Thanks for the kind words. I will post pics once I get things up & going.


----------



## jaybuc (Dec 15, 2005)

Where did you get your kapampa fry? I am looking for a good place online to buy from!


----------



## Razzo (Oct 17, 2007)

jaybuc said:


> Where did you get your kapampa fry? I am looking for a good place online to buy from!


The F1 fry & juvie pics that I have posted on this board are from my WC Kapampa breeding colony.

I will have fry that will be ready to ship within a couple weeks. I am also considering selling some juvies too. In any event, if you are interested we should probably continue this conversation on PM. I will wait to hear from you.

Thanks,
Russ


----------



## alexrex20 (Aug 26, 2005)

your basement is ground level?


----------



## Razzo (Oct 17, 2007)

alexrex20 said:


> your basement is ground level?


Yes, it is a ranch with a walkout basement. The walkout is really nice - especially when you are trying to get a 400 pound fish tank (the 265) into the house. I could not imagine bringing that thing down a set of stairs  The view from the walkout really helped motivate us to finish part of the basement.










We have a 1/2 acre (somewhat, wooded lot with a pond view). Here's a couple pics...



















Without the leaves you can get a pretty good picture of the back. BTW: we get a fair amount of lake effect snow from Lake Michigan every year. We are in a snow belt.


----------



## blkg35 (Jun 2, 2008)

Are you teasing us Razzo?????  
First you show us an awesome fishroom then your gorgeous house.
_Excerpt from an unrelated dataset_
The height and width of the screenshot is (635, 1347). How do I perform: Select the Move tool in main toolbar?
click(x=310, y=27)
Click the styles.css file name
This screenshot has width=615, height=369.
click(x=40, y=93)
I must say you've got it made..... :thumb: 
Out here in California a house that nice would cost more than an arm and a leg....
Can't wait to see your 265 kap tank and your 125 trophs tank, keep us posted my friend.


----------



## Razzo (Oct 17, 2007)

blkg35 said:


> ...I must say you've got it made..... :thumb:..
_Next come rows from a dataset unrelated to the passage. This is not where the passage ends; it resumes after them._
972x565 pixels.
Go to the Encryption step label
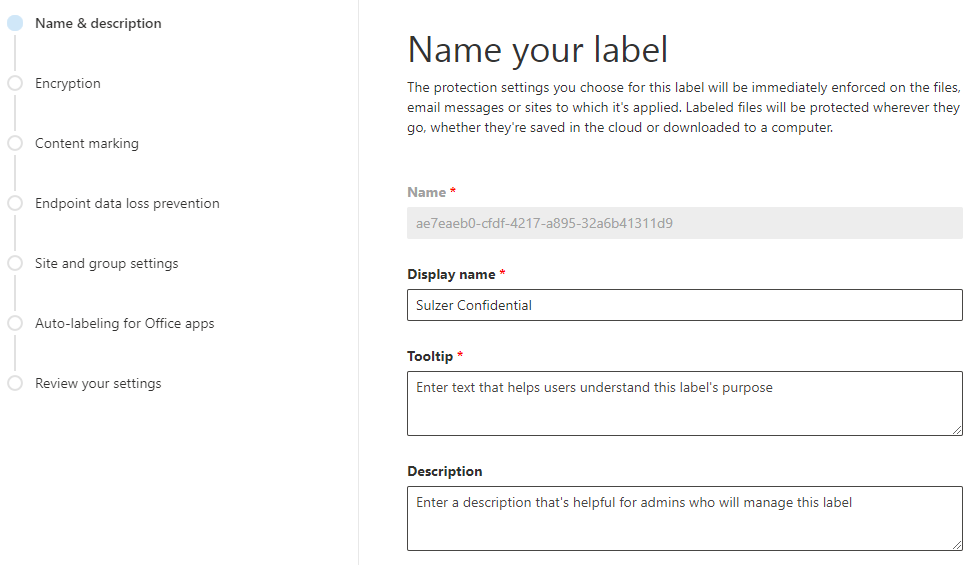[68, 83]
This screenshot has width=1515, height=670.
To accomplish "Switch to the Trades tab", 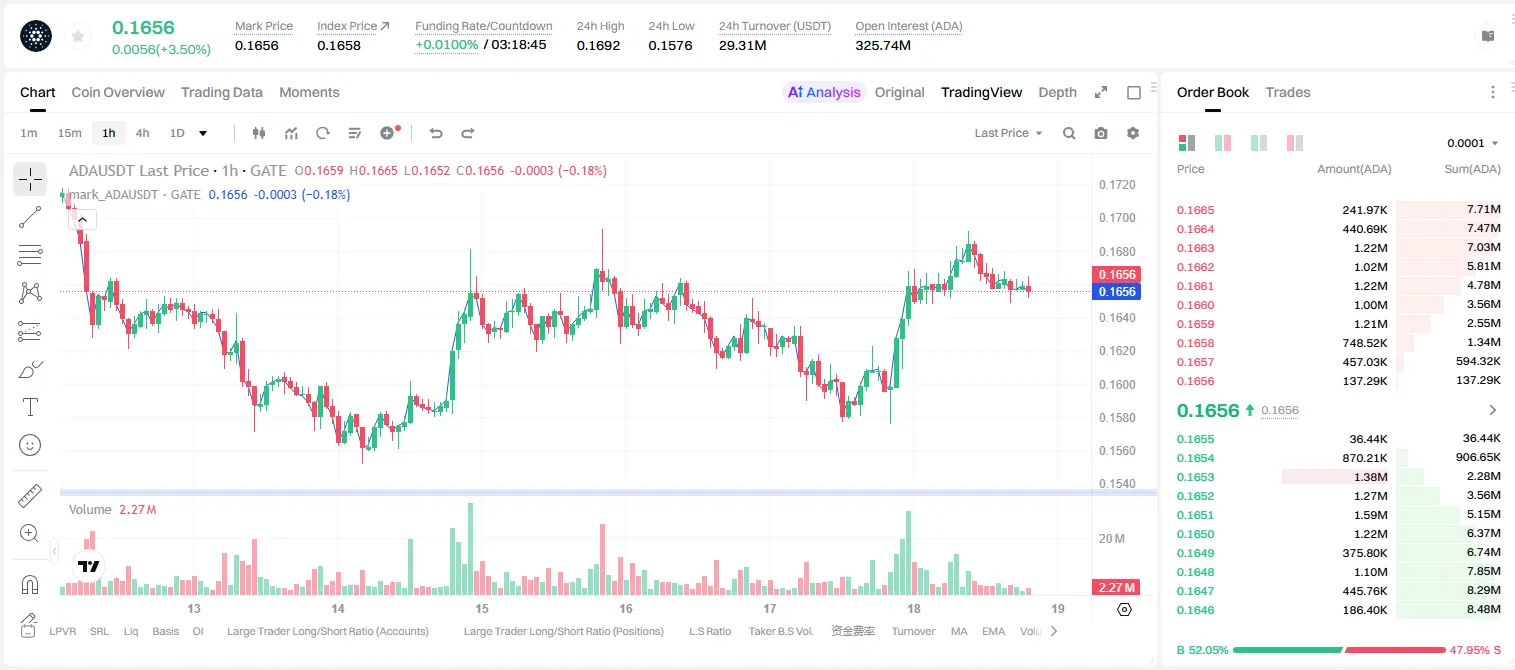I will [1287, 92].
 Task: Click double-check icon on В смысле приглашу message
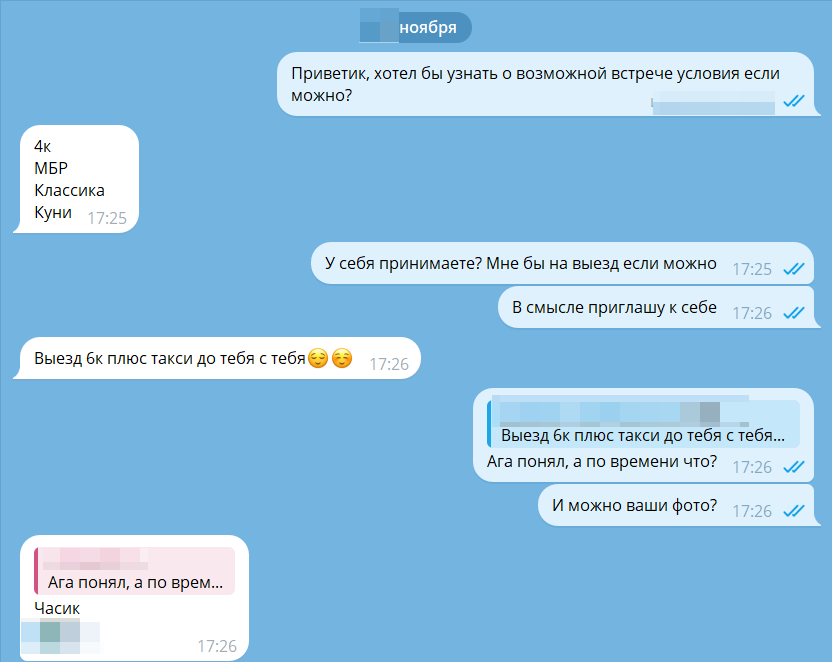point(794,313)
I have been blessed by the LORD in many ways... far above what I deserve or need. I am grateful for what He allows me to have. _"Count your blessings, name them one by one..."_ (as the old hymn goes).

We have one of the lowest "cost of living" expense ratios in the nation. I don't know how everyone in CA can afford a house. Do they just pay all of you a lot more too? We like it out here. There is a lot of open country out here and I really enjoy that. I lived in Chicagoland the first 36 years of my life. The change of pace from the rat race has been really nice - I hope I don't ever have to live like that again.

Anywho, thank you for the kind words!

Russ


----------



## alexrex20 (Aug 26, 2005)

adopt me


----------